Maybe robots, A.I. and algorithms aren't as smart as we think

We are offloading more and more sophisticated knowledge work to smart technology. But the public won't be demanding the head of the algorithm when something goes awry. Rather it will be the company holding the reputational bag.

Credit: Abode of Chaos via Flickr

It is little secret that machine learning, advanced algorithms, artificial intelligence, advances in robotics -- augmented with the proliferation of sensor-based data -- are remaking how businesses operate. As these technologies become more affordable, more ubiquitous and more accurate, companies will find it easier and easier to offload certain tasks -- including knowledge work.

Which is all fine and good, assuming you adhere to the notion that these advances will result in a net increase in jobs and do not signal the start of a massive erosion of middle class employment opportunities. Which is still debatable.

One recent event, however, should give companies pause about relying too much on technology to make decisions, or even to proceed without detailed human oversight: the disgusting debacle that resulted from the rollout of Flickr's new image-recognition technology last month. Shortly after its debut it became clear that something was wrong with the automatic tagging feature because it began generating offensive tags, The Guardian reported, including slapping "animal" and "ape" labels on images of black people, and "jungle gym" and "sport" on images of concentration camps.

Clearly this was not deliberate on Flickr's part. Rather, bias -- on the part of the people using the self-learning app -- is the best guess as to how it happened is. That, and the complexity of the program.

A biased algorithm?

Zeynep Tufekci, an assistant professor at the University of North Carolina at Chapel Hill's School of Information and Library Science, explains this to NPR's Arun Rath

Bias "comes through the complexity of the program and the limits of the data they have. And if there are some imperfections in your data -- and there always [are] -- that's going to be reflected as a bias in your system."

This led Rath to conclude that algorithms are "not like laws of physics or laws of nature. They're created by us. We should look into what they do and not let them do everything. We should make those decisions explicitly."

This is not a new observation, although it is one that people tend to forget in the excitement of new advances.

Kate Crawford, a principal researcher at Microsoft Research and a visiting professor at the MIT Center for Civic Media, was talking about this issue two years ago. She wrote in the Harvard Business Journal:

Data and data sets are not objective; they are creations of human design. We give numbers their voice, draw inferences from them, and define their meaning through our interpretations. Hidden biases in both the collection and analysis stages present considerable risks, and are as important to the big-data equation as the numbers themselves.

As good as they get

Furthermore, it is unlikely that additional advances will be made to refine or tweak this issue away.

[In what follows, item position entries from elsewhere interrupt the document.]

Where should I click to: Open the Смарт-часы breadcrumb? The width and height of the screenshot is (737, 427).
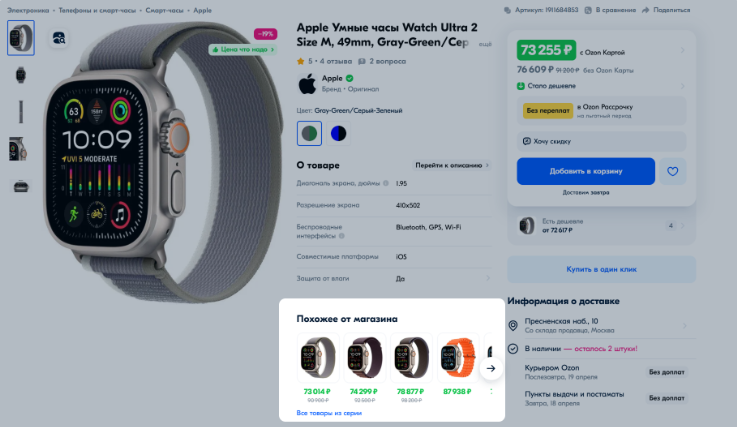point(165,10)
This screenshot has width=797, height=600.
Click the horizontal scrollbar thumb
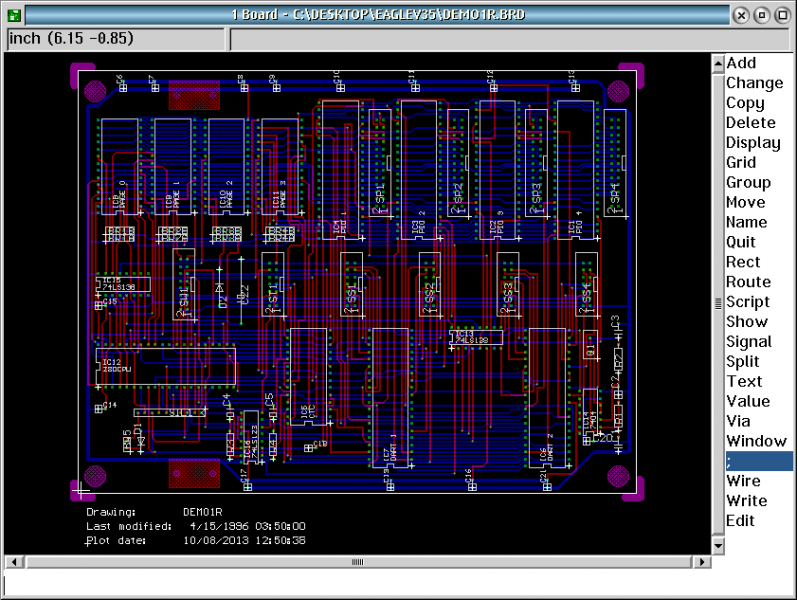coord(355,562)
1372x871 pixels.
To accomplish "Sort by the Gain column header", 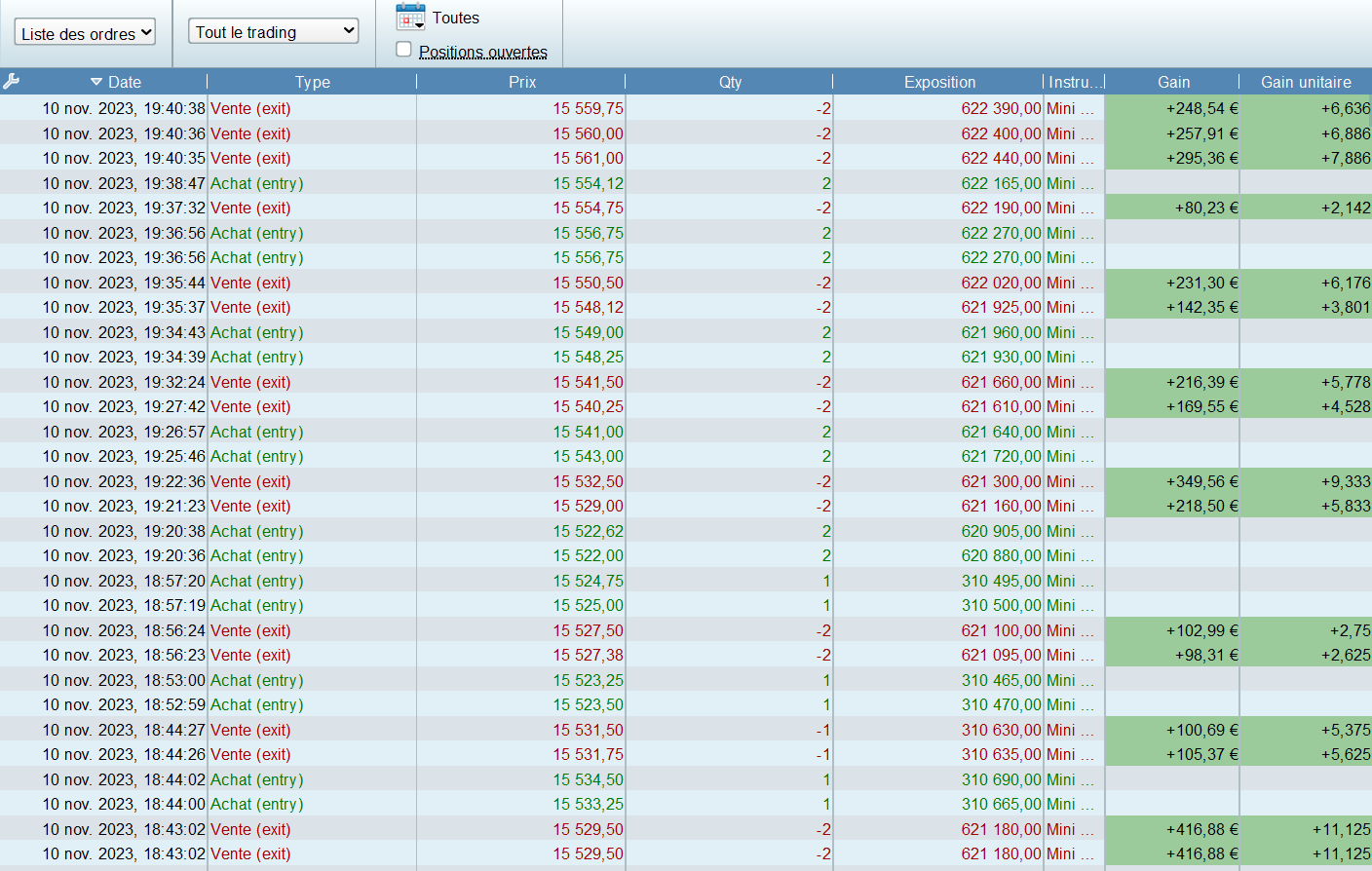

According to a new paper recently presented by MIT researchers, the long-established edit distance algorithm -- celebrating its 40th birthday this year -- cannot be improved. Computer scientists have been trying almost from the beginning to upgrade its basic formula, which determines how much two sequences of symbols have in common.

“This edit distance is something that I’ve been trying to get better algorithms for since I was a graduate student, in the mid-’90s,” says Piotr Indyk, a professor of computer science and engineering at MIT and a co-author of the paper presented at the ACM Symposium on Theory of Computing. “I certainly spent lots of late nights on that -- without any progress whatsoever. So at least now there’s a feeling of closure. The problem can be put to sleep.”

Time to step back?

So back to my original thought, or some variation of, rather: Should we trust the latest and greatest of technology with serious decisions?

Perhaps the question is not "should we?" but instead "should we stop?" A new Gartner report with the eye-catching title of "Smarter Machines Will Challenge the Human Desire for Control," urges CIOs to be conservative with using this technology for some interesting reasons.

For starters, Stephen Prentice, vice president and Gartner fellow, appears to have reservations about the huge swath of jobs that will be eliminated by technology.

"As smart machines become more capable, and more affordable, they will be more widely deployed in multiple roles across many industries, replacing some human workers. This is nothing new," he said. "Organizations must balance the necessity to exploit the significant advances being made in the capabilities of various smart machines with the perceived negative impact of resulting job losses."

There is something else, though, that needs to be considered: Even thought technology is gathering and computing the data, the company will be left holding the bag if something goes completely awry.

"In effect, smart machines are now collecting information about practically every facet of human activity on a continual, pervasive and uncontrollable basis, with no option to 'turn off' the activity," Prentice says. "The potential reputational damage arising from uncontrolled and inappropriate data collection is well-established and can be substantial."

In short, imagine a misstep like the one Flickr's technology made -- but on a far grander and more global scale.